AUFGEFÜHRTE DATEN
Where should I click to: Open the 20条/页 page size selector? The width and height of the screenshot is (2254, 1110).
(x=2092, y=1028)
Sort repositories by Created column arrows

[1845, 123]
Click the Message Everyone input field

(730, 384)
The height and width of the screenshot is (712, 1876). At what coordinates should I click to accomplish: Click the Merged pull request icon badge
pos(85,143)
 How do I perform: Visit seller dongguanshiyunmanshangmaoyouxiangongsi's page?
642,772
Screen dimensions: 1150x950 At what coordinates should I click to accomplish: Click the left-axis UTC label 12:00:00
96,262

AUFGABE UND VORGABEN
Tausche in den Daten oben „screenshot“ gegen „screen capture“ aus. Gib alle Zeilen sonst unverändert wieder.

VOLLSTÄNDIGE ANTWORT
Where should I click to: Open the 20条/页 page size selector? The width and height of the screen capture is (2254, 1110).
(x=2092, y=1028)
Sort repositories by Created column arrows

[1845, 123]
Click the Message Everyone input field

(730, 384)
The height and width of the screen capture is (712, 1876). At what coordinates should I click to accomplish: Click the Merged pull request icon badge
pos(85,143)
 How do I perform: Visit seller dongguanshiyunmanshangmaoyouxiangongsi's page?
642,772
Screen dimensions: 1150x950 At what coordinates should I click to accomplish: Click the left-axis UTC label 12:00:00
96,262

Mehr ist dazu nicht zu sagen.